The broader ecosystem in which Actian X operates is illustrated in Figure 2. Not shown is support for Kafka and for PMML (predictive modelling mark-up language) though TensorFlow is not supported. Also not shown in this diagram is the fact that there is a managed cloud service available for storing and managing Active X backups; there are a number of geospatial capabilities, including 3D support for R-Tree indexes; and there are database health monitoring and capabilities. Also included with Actian X is DataConnect for Actian X, which provides a development engine for designing and testing integrations, plus a production engine for deployment purposes.

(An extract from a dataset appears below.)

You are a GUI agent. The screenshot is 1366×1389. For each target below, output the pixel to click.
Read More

Ingres has a long-established pedigree for supporting mission critical transactional environments, while VectorWise has proven high-performance characteristics in supporting analytics, so we have no question marks over the performance and capabilities of the two acting in combination. And the integration tools and other functions provided by Actian are attractive. For existing Ingres users wanting to add analytic capabilities to their existing environment, Actian X is an obvious choice.

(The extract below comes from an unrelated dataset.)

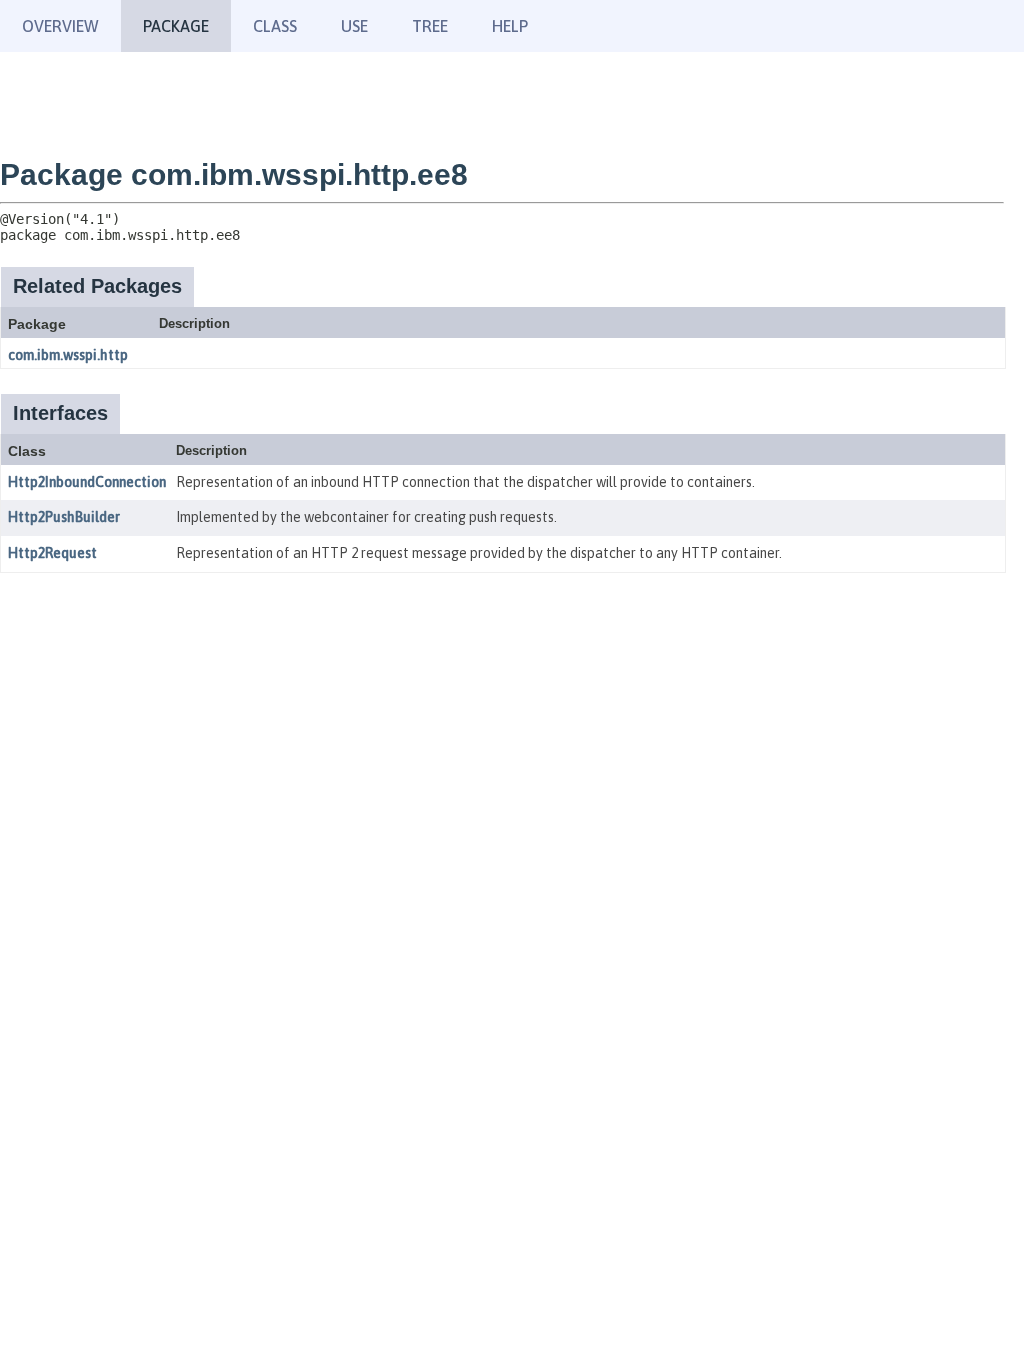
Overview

Non-Ingres users fall into two camps: existing users of other relational database systems and greenfield opportunities. We do not envisage that Actian is targeting the former. For greenfield environments, it is important to bear in mind that Actian X is an SMP-based system that scales up rather than scales out. It is not likely, therefore, to be cost-effective for the very largest hybrid environments where you may have hundreds of terabytes of data to process. Where that is not an issue then Actian X may well be worth consideration. If the company wants to address the extreme end of this market then it will need to extend the use of Vector within Actian X to Vector Cluster.
The Bottom Line
If you are an existing Ingres user then Active X should be a trivial decision to support hybrid analytic and transactional processing within the same environment. It is also a strong contender for mid-sized and smaller deployments, especially where SQL and traditional relational approaches are preferred.